* WORK REQUEST:
The whole of the data must be transcribed exactly.

:: SUPPLIED DATA

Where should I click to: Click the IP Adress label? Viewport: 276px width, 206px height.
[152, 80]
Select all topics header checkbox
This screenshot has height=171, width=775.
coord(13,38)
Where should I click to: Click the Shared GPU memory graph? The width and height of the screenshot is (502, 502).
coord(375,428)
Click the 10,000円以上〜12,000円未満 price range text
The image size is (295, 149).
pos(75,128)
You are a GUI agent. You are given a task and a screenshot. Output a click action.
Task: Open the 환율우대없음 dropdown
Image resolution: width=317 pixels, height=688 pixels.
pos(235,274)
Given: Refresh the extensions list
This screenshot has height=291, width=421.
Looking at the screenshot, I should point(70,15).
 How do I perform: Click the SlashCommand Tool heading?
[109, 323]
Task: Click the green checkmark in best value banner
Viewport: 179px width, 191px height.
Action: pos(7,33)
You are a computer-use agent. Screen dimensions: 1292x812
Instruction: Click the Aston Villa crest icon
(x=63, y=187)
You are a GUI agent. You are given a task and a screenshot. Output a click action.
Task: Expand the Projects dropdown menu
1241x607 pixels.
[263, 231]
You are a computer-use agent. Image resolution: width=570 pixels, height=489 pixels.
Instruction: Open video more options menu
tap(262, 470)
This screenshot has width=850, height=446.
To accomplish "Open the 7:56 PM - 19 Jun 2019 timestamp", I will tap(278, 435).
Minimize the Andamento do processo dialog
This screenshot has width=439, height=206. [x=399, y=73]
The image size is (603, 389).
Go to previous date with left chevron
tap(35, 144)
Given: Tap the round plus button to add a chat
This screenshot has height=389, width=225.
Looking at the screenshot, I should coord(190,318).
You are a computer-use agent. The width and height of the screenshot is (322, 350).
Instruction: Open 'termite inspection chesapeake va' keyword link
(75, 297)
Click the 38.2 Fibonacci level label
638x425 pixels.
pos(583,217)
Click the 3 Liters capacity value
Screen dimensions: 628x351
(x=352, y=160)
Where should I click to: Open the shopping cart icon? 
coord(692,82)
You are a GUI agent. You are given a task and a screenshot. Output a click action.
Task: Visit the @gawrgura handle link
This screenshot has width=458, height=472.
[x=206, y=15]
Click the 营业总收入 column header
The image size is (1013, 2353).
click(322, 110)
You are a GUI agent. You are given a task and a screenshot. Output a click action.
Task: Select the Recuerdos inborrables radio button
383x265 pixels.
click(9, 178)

::::

* RESPONSE TO THE EXERCISE:
Where should I click to: Click the IP Adress label? Viewport: 276px width, 206px height.
[152, 80]
Select all topics header checkbox
This screenshot has height=171, width=775.
coord(13,38)
Where should I click to: Click the Shared GPU memory graph? The width and height of the screenshot is (502, 502).
coord(375,428)
Click the 10,000円以上〜12,000円未満 price range text
The image size is (295, 149).
pos(75,128)
You are a GUI agent. You are given a task and a screenshot. Output a click action.
Task: Open the 환율우대없음 dropdown
Image resolution: width=317 pixels, height=688 pixels.
pos(235,274)
Given: Refresh the extensions list
This screenshot has height=291, width=421.
Looking at the screenshot, I should point(70,15).
 How do I perform: Click the SlashCommand Tool heading?
[109, 323]
Task: Click the green checkmark in best value banner
Viewport: 179px width, 191px height.
Action: pos(7,33)
You are a computer-use agent. Screen dimensions: 1292x812
Instruction: Click the Aston Villa crest icon
(x=63, y=187)
You are a GUI agent. You are given a task and a screenshot. Output a click action.
Task: Expand the Projects dropdown menu
1241x607 pixels.
[263, 231]
You are a computer-use agent. Image resolution: width=570 pixels, height=489 pixels.
Instruction: Open video more options menu
tap(262, 470)
This screenshot has width=850, height=446.
To accomplish "Open the 7:56 PM - 19 Jun 2019 timestamp", I will tap(278, 435).
Minimize the Andamento do processo dialog
This screenshot has width=439, height=206. [x=399, y=73]
The image size is (603, 389).
Go to previous date with left chevron
tap(35, 144)
Given: Tap the round plus button to add a chat
This screenshot has height=389, width=225.
Looking at the screenshot, I should coord(190,318).
You are a computer-use agent. The width and height of the screenshot is (322, 350).
Instruction: Open 'termite inspection chesapeake va' keyword link
(75, 297)
Click the 38.2 Fibonacci level label
638x425 pixels.
pos(583,217)
Click the 3 Liters capacity value
Screen dimensions: 628x351
(x=352, y=160)
Where should I click to: Open the shopping cart icon? 
coord(692,82)
You are a GUI agent. You are given a task and a screenshot. Output a click action.
Task: Visit the @gawrgura handle link
This screenshot has width=458, height=472.
[x=206, y=15]
Click the 营业总收入 column header
The image size is (1013, 2353).
click(322, 110)
You are a GUI agent. You are given a task and a screenshot. Output a click action.
Task: Select the Recuerdos inborrables radio button
383x265 pixels.
click(9, 178)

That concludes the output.